Regular attendance and punctuality at school is one of the biggest determining factors in a child's academic success and their personal and social development.
At Longsands, we support regular attendance by working with families to identify potential barriers and working together to overcome them. Pupils' attendance is regularly monitored so that support can be identified at the earliest opportunity.
If your child is absent from school, then you are required to phone in each and every day of their absence 01772 795676
Lateness – Not only does lateness make a bad start to the day, often meaning that children have missed crucial lesson input, arrival after 9:30am is recorded as a U (unauthorised) code and has a negative impact on your child’s attendance. All lateness/ attendance is monitored by Mrs Wilds.
Medical appointments – Medical/ dental appointments are recorded as an absence so still affect your child’s attendance record if they are not present for registration. Please make medical appointments after school whenever possible.
Requests of absence – You must complete a leave of absence form if you intend to take your child out of school, this should be completed and returned to the headteacher for consideration in advance. Due to the recent DFE changes, absences will only be authorised if there are exceptional circumstances, you should consider the impact on your child’s education before taking them out of school. Please see the new fixed penalty process, this is set down by the Department of Education and all school are required to adhere to it.
In cases of unauthorised absence and persistent lateness, you will receive a Notice to Improve your child's attendance at school. This will include a copy of your child's attendance details. If the required improvement is not made, a penalty notice may be issued or you may be prosecuted.
In cases of unauthorised leave, no Notice to Improve will be sent before a penalty notice is issued or prosecution proceedings.
Penalty notices may be used in respect of unauthorised absences. It is the school's decision whether to authorise a pupil's absence.

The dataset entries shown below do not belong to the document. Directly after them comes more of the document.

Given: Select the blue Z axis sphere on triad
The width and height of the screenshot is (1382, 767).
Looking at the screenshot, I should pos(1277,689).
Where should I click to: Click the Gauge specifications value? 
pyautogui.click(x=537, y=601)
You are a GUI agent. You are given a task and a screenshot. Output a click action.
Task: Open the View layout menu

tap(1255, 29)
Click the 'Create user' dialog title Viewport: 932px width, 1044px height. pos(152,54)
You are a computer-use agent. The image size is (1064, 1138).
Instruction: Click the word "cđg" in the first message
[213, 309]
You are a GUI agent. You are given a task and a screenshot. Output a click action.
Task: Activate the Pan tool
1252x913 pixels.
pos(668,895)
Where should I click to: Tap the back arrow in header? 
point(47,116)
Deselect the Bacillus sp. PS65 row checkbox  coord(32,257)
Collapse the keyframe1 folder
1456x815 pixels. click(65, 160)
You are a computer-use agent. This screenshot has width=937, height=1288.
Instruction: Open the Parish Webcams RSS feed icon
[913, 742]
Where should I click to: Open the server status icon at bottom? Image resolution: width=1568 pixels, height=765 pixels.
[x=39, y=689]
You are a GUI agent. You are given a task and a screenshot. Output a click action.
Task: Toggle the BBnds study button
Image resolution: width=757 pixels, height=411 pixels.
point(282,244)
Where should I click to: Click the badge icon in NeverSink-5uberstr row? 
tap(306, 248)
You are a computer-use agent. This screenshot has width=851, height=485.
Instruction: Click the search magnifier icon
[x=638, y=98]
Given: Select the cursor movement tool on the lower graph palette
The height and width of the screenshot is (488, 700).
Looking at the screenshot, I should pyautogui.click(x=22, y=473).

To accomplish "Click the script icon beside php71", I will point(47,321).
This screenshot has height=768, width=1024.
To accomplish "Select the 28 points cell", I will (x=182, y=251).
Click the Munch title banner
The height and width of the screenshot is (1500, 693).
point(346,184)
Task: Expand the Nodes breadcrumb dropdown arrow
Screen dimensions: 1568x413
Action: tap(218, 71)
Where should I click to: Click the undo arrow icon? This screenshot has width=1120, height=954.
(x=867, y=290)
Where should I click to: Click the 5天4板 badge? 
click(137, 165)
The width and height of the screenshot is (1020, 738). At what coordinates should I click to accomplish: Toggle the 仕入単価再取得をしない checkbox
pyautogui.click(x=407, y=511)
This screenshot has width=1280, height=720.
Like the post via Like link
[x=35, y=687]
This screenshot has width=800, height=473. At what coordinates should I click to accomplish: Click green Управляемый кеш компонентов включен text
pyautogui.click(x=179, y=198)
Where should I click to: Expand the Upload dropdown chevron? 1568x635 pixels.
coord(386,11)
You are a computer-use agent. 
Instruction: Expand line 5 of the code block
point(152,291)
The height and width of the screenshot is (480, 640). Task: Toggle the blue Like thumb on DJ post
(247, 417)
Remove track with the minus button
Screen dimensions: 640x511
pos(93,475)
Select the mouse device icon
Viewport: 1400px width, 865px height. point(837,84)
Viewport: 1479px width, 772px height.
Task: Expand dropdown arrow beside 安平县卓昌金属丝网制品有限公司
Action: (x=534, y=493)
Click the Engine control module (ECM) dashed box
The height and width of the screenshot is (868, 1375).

Schools are required by law to consider requesting a penalty notice where a pupil has 10 sessions (which is the equivalent of 5 days) of unauthorised absence in a rolling 10-school week period.
A penalty notice is an alternative to prosecution. Where parents/carers pay the fine they can avoid being prosecuted and receiving a criminal conviction.
The Department for Education guidance Working together to improve school attendance introduced a national framework for penalty notices alongside the amended penalty notice regulations which provides more guidance on when a penalty notice should be considered and the support that school should explore before resorting to a request for legal intervention.